Re: cin 3 - spreading to glands?
Hi Smiler. First of all ((((((((((Hugs))))))))))))) and some slow clear breaths.
I don't know much about the British health care system, but from what you've written I'd be very frustred. I recommend you push to be seen by someone else. This is a very long post, I apologize in advance. I'm mixing some general knowledge with my experience. I hope I've made my experience sound like "my experience" and not as part of the "this generally is what is true" part. If, at any point I confuse you, please ask for clarification. I'll check back in a few hours.
Next, do you know what type of atypical cells you have? It sounds like you have atypical epithelial (or columnar) cells, rather than squamous. If that is the case, then I have an idea of what you were told.
The cervix is made of two basic types of cells: squamous and epithelial. Squamous cells are on the exocervix (think of the frosted part of a donut - if the donut is the cervix). The exocervix is what is scraped during a Pap and it is what is seen during a colposcopy. Most women who have atypical cervical cell growth have squamous cells (something like 80%). Then there are epithelial cells are shaped like columns (hence, also called columnar). They "live" higher up in the cervix, in the endocervical canal. (think the inside of that frosted donut, or the inside hole of a bagel). They cannot be seen when the doctor does the Pap or when he/she uses the colposcope. The best (in my humble opinion) way to know what is going on in the endocervical canal is to do an ECC (endocervical curettage). This scrapes the cerivcal "hole" for atypical cells.
My doctor did an ECC when she didn't see anything to biopsy on my colposcopy. My results from the ECC came back Cin-III and Adenocarcinoma in situ (AIS). AIS is still considered a precancer. It is actually (the way I understand it) between CIN-III and Stage I cancer.
My doctor scheduled me for a cold knife cone biopsy after the AIS diagnosis came back. That came back Adenocarcinoma Ia1 (very early stage - microinvasion). The only needed treatment was a hysterectomy (uterus and cervix). I had that surgery June 18th. I will not need chemo or radiation. I am VERY Fortunate that my doctor did the ECC and that it found my cancer at such an early stage. (That certainly doesn't mean the last 2 months have been easy - not by a long shot. I still feel fortunate it was found before I had to have more aggressive treatment).
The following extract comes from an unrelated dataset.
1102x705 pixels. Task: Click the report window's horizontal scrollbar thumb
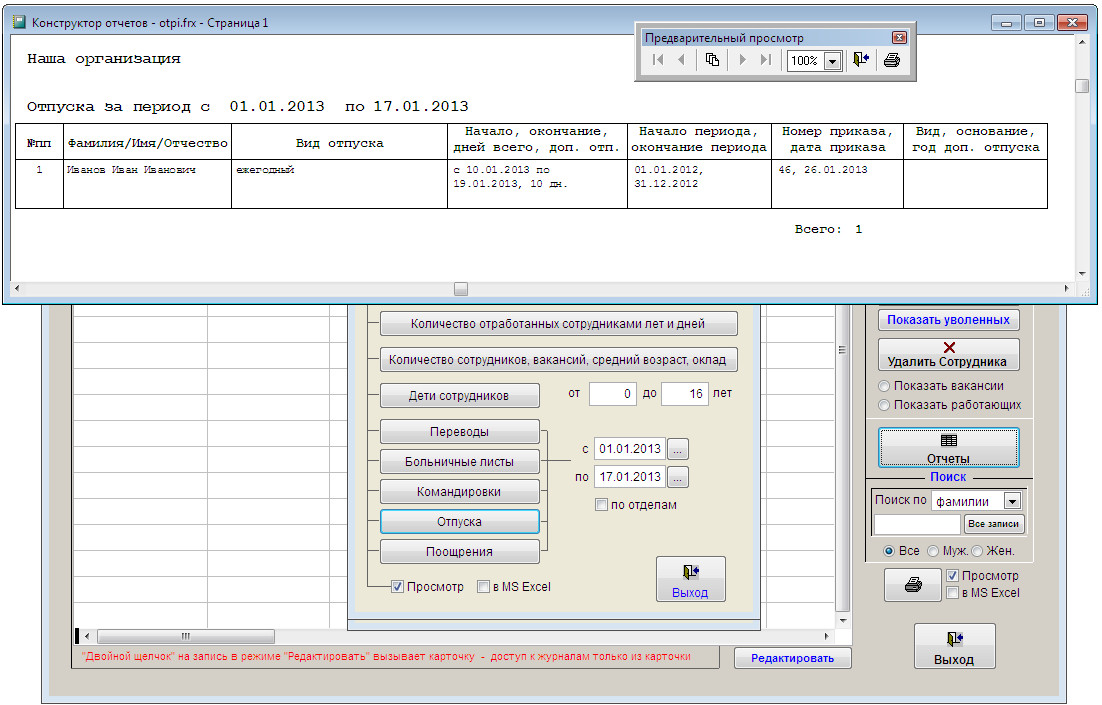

Now, those "glands." I went for my second (and final) biopsy the day before my hysterectomy. The doctor did another cold knife cone biopsy to see if there were more cancer cells and to determine what type of surgery I needed (radical vs. what I ended up with). The morning of the hysterectomy (and the day after the biopsy) she told me what pathology said about the second cone. They said there was cancer in one of the "glands." I about had a panic attack. I interrupted her and said, "hold on, what do you mean "glands?"" She explained that the "gland" was one of the mucous secreting glands in the cervix, NOT a lymph node gland (which is what I had thought). This means one of those columnar cells (I think) which secrete mucous in the cervix had cancer in it.
Even though that gland had cancer in it, it was ONLY in that gland. She went ahead and did the LAVH (laparoscopically assisted vaginal hyst) as we had previosly planned (not the abdominal cut) and she only took the cervix and uterus (not the radical hyst).
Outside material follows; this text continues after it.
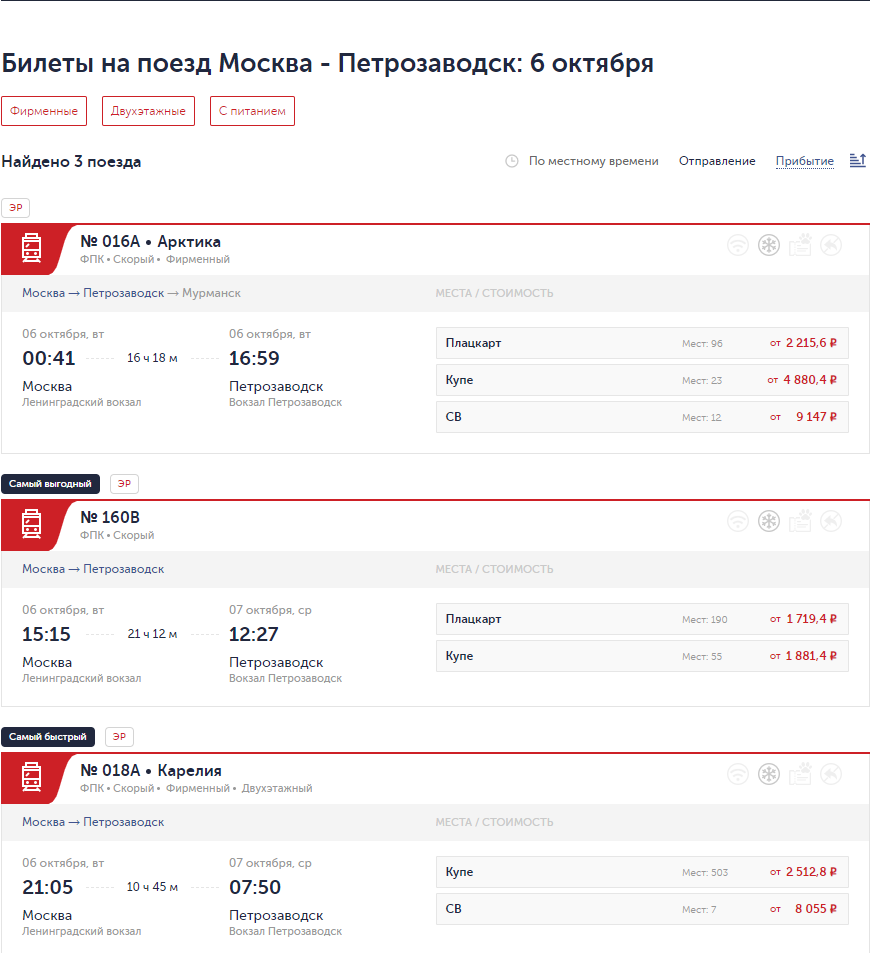The image size is (870, 953).
Task: Expand Купе seats for train 160В
Action: tap(642, 656)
My cancer was still considered microinvasion, even though that gland had cancer in it.
The happy ending here is, I've had my hysterectomy. I am now on the mend. The pathology report from the hysterectomy said there was "no sign of residual tumor" which means there was no new cancer. The doctor got everything during the biopsy on Tuesday, so the hysterectomy on Wednesday was for safe measure (my words, not my doctors). I now return to her at 4 weeks post-op. I'm sure we'll then discuss my follow up appointments. I expect to visit her every 3 months for 2 or 3 years, then go to every 6 months for 2 or 3 years, then yearly visits. Even if I have to see her every 6 months for the rest of my life, it is a whole lot better than having cancer in my body!
I hope that information helps you understand a bit more of what the doctors might have meant when they said "gland" and to give you a bit of a my story (which sounds it *could* be similar to yours - though I hope your isn't as bad as mine was).
If you have ANY questions, please feel free to ask. I'll do my best to answer. There are many women here who are better informed than me and who are extremely helpful and supportive. You have found the right place to look for information and support.
Please let us know how things go! ((((hugs and prayers for you))))
Last edited by Pickle Eyes; 07-01-2008 at 11:22 AM.